CLas Barrel通过Toll8激活MyD88二聚化
Toll8-TIR与MyD88-TIR互作;CLas感染提高MyD88表达及二聚化,沉默MyD88增加病原载量。Barrel需在Toll8存在下才能诱导MyD88二聚化,说明信号顺序为Barrel→Toll8→MyD88。
MyD88二聚体招募并激活激酶IKKE
酵母库筛选发现MyD88-DD结合IKKE-Ubl结构域;CLas感染提高IKKE表达与磷酸化,沉默IKKE增强病原并提高传毒率。Barrel/Toll8/MyD88共表达促进IKKE磷酸化;MyD88或IKKE突变阻断互作与激活,明确MyD88-IKKE为关键放大环节。
IKKE磷酸化转录因子NFAT促其核转位
IKKE仅与NFAT-RHD结合;CLas感染提高NFAT转录、蛋白及核定位;沉默NFAT增加病原。IKKE共表达提升NFAT磷酸化与核积累;质谱鉴定RHD区167-180位磷酸化位点,NFAT突变完全丧失磷酸化与核转位,表明IKKE-NFAT为信号轴终点。
NFAT直接激活抗菌效应分子Reeler与NOS
ChIP-seq发现NFAT富集于Reeler、NOS等启动子;ChIP-qPCR、EMSA、酵母单杂交、荧光报告皆证实NFAT直接结合并激活转录。沉默NFAT降低Reeler、NOS及NO水平;CLas或Barrel处理显著提高三者水平,说明NFAT为效应基因表达开关。
Reeler与NOS具有抗CLas活性
沉默Reeler或NOS均增加病原;外源Reeler降低CLas载量,体外对Xanthomonas citri等具杀菌活性;NO供体SNP抑制CLas,抑制剂L-NMMA促进病原;dsReeler/dsNOS木虱传毒率显著升高,证明二者为限制病原的关键屏障。
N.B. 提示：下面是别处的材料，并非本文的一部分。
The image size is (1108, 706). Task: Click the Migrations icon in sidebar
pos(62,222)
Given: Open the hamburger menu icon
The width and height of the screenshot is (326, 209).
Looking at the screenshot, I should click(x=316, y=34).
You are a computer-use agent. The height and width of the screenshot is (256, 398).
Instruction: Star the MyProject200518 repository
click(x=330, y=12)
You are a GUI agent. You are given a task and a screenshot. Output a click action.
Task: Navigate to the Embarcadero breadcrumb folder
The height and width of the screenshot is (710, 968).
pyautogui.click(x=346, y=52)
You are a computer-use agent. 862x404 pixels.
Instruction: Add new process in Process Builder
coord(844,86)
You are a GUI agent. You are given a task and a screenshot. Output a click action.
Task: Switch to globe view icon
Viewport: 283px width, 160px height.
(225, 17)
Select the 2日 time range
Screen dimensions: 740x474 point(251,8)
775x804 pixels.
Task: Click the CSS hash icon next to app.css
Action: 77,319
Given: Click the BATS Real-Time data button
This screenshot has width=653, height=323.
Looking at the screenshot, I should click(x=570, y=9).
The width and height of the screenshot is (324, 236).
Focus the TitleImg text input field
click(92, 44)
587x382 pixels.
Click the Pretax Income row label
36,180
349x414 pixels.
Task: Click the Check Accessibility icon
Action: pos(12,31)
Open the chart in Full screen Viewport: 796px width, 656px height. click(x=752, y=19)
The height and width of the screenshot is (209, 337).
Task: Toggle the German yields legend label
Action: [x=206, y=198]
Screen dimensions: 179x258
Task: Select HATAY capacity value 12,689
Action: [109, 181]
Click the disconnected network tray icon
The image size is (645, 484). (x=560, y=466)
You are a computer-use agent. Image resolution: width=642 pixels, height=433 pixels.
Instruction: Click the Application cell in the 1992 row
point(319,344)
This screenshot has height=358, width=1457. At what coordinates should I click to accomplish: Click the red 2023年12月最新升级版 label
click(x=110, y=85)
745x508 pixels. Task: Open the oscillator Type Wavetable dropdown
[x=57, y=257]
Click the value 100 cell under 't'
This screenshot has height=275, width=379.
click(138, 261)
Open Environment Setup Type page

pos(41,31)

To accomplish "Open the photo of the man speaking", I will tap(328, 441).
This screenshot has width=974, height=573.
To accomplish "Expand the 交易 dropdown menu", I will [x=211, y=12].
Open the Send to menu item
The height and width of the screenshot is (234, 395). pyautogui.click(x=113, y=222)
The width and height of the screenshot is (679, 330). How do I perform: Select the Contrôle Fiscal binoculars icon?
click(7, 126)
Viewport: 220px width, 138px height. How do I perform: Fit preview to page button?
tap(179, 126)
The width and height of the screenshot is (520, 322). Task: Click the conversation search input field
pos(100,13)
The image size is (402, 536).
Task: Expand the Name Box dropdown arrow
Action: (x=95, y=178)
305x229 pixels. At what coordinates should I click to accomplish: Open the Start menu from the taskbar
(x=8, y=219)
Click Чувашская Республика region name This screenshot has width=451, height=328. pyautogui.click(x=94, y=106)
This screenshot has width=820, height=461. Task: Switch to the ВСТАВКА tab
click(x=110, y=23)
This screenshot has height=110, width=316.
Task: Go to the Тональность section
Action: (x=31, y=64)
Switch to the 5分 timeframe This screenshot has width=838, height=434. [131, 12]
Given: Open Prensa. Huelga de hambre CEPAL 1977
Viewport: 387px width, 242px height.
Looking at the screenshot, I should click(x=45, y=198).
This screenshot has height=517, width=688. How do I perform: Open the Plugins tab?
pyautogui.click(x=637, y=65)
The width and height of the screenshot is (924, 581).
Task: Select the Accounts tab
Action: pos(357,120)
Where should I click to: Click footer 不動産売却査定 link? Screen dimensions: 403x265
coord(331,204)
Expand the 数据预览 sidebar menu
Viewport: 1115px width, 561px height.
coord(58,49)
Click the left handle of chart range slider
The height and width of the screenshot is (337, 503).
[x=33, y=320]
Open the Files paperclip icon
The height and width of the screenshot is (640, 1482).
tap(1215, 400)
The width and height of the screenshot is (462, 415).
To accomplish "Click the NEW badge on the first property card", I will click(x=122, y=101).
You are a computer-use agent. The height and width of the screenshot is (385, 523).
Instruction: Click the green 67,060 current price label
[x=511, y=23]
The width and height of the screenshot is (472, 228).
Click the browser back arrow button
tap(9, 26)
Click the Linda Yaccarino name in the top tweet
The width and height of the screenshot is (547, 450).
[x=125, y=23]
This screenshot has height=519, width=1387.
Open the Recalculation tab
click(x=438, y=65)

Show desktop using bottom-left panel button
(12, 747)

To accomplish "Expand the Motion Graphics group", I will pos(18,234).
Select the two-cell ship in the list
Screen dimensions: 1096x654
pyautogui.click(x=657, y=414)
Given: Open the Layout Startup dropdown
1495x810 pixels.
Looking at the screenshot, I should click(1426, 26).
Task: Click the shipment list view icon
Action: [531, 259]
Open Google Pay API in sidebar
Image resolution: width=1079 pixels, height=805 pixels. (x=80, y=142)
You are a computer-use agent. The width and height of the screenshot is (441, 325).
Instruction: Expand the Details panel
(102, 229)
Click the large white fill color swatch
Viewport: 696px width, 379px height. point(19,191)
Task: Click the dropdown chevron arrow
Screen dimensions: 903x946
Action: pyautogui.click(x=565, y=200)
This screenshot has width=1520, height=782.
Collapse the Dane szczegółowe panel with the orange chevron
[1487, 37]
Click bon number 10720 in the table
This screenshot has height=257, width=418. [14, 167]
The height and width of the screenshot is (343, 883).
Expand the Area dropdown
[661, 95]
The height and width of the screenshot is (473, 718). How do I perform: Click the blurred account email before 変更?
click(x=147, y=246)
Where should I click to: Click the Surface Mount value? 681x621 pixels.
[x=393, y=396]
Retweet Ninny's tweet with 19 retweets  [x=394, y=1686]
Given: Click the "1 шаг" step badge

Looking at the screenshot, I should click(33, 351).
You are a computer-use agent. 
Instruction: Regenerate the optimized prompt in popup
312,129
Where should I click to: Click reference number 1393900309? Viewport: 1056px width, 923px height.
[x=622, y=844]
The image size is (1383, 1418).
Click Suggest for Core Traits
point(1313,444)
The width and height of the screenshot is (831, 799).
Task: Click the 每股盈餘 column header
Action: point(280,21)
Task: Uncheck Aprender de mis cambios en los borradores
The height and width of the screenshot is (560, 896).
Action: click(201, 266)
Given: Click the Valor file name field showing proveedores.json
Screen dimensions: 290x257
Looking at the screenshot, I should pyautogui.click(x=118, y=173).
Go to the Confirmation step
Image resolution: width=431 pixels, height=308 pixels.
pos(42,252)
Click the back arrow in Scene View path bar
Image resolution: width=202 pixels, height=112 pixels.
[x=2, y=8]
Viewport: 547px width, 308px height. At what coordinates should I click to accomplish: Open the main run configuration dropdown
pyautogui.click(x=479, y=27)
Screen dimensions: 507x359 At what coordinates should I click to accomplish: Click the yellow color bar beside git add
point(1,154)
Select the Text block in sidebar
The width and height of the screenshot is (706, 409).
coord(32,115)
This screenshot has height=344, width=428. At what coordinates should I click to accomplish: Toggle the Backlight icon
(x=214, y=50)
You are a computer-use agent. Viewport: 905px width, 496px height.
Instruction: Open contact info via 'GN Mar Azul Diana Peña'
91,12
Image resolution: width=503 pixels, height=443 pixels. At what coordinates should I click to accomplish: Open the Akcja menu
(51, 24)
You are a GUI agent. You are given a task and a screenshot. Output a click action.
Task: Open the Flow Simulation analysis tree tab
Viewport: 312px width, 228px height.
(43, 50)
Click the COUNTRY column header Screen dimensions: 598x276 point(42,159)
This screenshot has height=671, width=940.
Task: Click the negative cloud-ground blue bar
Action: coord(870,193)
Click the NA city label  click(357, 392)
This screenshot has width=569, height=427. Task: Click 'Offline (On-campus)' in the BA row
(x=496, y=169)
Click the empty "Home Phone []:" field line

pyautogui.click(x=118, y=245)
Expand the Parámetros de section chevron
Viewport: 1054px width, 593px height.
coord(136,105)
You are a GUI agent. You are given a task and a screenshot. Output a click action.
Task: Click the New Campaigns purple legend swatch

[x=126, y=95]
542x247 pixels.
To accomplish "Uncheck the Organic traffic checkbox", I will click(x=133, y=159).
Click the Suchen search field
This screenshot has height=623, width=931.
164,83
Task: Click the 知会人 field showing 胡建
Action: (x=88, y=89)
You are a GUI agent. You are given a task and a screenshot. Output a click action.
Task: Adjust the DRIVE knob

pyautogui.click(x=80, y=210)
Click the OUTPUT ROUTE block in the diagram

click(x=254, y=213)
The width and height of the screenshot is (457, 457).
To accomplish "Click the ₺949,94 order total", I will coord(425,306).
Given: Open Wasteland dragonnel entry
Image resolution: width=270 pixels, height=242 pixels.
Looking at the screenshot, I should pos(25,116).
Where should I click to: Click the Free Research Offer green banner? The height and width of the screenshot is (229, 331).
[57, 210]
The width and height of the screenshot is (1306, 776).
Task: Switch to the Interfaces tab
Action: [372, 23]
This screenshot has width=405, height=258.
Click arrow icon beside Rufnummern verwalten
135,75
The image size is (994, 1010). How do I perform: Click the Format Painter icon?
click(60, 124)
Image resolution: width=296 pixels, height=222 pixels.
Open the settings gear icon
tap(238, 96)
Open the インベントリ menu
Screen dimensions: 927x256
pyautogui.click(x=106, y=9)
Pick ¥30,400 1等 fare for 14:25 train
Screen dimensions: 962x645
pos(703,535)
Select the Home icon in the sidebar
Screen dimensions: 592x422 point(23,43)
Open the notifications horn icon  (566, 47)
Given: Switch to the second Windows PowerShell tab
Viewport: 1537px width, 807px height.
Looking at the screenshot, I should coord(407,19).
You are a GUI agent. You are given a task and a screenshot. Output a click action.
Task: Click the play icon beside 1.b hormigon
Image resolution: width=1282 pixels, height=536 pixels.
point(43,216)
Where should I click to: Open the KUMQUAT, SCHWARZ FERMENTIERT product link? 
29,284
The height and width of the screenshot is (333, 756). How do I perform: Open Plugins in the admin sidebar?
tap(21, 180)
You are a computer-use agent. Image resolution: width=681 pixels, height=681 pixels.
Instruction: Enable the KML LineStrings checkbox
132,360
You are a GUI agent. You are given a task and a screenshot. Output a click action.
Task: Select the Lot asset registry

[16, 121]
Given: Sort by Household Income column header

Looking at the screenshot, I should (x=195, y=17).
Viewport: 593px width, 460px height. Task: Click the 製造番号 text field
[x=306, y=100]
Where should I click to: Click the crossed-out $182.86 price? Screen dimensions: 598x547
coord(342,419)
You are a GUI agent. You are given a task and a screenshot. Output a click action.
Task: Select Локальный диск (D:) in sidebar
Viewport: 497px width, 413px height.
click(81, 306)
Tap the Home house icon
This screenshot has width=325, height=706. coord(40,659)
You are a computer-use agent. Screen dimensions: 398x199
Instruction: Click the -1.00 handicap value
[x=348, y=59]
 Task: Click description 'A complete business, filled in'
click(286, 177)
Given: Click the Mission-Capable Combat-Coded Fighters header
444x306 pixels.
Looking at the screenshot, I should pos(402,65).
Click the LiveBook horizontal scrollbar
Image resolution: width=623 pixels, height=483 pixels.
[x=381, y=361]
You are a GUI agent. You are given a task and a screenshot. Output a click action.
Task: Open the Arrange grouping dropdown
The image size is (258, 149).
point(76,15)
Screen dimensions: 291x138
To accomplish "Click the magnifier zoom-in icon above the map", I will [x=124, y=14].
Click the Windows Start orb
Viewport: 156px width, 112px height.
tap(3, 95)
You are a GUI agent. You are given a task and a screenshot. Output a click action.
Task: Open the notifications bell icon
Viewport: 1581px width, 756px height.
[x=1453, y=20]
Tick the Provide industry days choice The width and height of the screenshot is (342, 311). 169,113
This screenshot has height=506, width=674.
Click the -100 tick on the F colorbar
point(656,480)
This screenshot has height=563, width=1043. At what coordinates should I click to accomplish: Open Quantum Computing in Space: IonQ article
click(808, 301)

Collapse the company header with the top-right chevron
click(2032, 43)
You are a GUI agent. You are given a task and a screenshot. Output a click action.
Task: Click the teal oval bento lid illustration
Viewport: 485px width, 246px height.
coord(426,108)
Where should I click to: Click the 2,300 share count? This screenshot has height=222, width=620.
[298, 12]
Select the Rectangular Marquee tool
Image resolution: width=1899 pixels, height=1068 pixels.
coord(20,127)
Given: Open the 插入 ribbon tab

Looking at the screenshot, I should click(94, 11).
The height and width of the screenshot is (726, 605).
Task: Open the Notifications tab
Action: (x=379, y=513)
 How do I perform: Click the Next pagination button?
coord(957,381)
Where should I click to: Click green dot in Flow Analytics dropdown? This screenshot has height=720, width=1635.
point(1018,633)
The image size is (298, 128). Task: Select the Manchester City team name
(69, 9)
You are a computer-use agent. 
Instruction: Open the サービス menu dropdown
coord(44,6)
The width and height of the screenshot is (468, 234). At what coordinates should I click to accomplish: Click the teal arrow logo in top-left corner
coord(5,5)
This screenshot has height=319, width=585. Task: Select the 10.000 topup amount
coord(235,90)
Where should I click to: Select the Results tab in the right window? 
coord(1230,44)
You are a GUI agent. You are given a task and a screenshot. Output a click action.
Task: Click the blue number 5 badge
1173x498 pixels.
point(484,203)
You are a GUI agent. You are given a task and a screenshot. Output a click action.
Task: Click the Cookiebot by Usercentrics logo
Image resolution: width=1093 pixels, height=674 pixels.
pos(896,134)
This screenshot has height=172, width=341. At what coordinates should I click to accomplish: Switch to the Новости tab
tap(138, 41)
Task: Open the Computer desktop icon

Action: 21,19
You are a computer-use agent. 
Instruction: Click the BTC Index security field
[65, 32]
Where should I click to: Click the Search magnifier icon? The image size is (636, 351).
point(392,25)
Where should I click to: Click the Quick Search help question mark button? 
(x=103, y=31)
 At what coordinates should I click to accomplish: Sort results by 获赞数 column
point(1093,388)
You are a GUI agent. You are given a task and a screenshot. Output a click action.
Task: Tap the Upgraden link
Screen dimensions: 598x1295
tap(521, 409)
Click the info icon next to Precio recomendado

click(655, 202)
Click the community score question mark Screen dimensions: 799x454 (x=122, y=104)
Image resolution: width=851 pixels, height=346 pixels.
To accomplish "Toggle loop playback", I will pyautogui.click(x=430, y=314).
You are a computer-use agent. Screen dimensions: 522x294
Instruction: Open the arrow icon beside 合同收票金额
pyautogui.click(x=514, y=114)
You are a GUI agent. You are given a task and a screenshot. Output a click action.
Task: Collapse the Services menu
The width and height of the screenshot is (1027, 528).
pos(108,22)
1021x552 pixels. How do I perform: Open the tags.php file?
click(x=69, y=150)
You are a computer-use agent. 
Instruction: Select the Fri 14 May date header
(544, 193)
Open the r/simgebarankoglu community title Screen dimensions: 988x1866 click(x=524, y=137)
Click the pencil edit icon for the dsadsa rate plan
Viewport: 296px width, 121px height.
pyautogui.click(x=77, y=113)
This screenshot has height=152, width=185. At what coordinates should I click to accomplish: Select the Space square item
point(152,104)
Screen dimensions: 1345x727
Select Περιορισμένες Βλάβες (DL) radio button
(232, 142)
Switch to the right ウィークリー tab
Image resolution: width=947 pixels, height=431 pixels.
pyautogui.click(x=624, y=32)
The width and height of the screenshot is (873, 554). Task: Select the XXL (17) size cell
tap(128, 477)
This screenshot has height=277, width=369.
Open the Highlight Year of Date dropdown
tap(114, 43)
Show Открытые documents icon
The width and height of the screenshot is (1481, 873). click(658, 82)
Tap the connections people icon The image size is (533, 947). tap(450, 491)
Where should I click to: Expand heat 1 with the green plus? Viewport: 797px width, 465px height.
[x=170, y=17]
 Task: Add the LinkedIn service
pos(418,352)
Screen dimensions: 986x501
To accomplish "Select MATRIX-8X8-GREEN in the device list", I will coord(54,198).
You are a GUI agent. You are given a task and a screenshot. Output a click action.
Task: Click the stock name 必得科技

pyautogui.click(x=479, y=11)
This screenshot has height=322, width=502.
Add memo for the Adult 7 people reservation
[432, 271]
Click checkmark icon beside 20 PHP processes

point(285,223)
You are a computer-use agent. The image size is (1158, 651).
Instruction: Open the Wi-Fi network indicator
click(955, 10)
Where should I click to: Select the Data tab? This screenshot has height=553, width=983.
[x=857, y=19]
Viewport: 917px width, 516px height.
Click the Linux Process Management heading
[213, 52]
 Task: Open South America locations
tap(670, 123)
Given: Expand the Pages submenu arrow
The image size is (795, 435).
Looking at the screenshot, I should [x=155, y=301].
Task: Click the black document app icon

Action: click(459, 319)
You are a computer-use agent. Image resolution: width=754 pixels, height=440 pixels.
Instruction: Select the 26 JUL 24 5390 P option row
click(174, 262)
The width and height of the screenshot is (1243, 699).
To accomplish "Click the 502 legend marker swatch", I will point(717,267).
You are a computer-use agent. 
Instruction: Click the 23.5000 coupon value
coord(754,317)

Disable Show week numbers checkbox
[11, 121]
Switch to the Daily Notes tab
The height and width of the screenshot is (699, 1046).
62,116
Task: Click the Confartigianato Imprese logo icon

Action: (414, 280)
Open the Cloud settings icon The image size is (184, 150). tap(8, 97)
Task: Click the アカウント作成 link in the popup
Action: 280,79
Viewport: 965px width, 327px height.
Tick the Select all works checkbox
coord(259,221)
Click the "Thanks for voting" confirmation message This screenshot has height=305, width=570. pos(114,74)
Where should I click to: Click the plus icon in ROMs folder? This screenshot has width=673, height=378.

CLas分泌蛋白SDE3230诱导MyD88泛素化降解
蛋白酶体抑制剂MG-132恢复MyD88并减少CLas,提示MyD88经泛素-26S蛋白酶体降解。酵母库筛选到E3连接酶UBR5与MyD88互作;UBR5沉默提高MyD88、NFAT、Reeler、NOS并降低病原;体外与Sf9细胞泛素化实验证实UBR5催化MyD88位点多聚泛素链,K48R突变显著削弱降解。
SDE3230促进UBR5介导的MyD88降解
SDE3230为CLas在木虱体内表达最高的分泌蛋白;其注射降低MyD88、Reeler、NOS并增加MyD88泛素化;Co-IP显示SDE3230增强UBR5对MyD88链修饰,从而抑制Toll信号,实现持久传播。
结论与讨论:
研究首次阐明昆虫Toll8作为PRR直接识别细菌外膜蛋白,打破“昆虫Toll需上游PRR”的传统认知;串联起Toll8-MyD88-IKKE-NFAT全新免疫轴,将NFAT列为昆虫第三类免疫转录因子;发现CLas“激活-抑制”双重策略:Barrel启动免疫,SDE3230降解MyD88逃逸。该成果不仅深化对HLB病理机制的理解,更为靶向Toll8或NFAT增强木虱抗性、阻断传毒提供可操作策略,为绿色防控柑橘黄龙病奠定理论基础。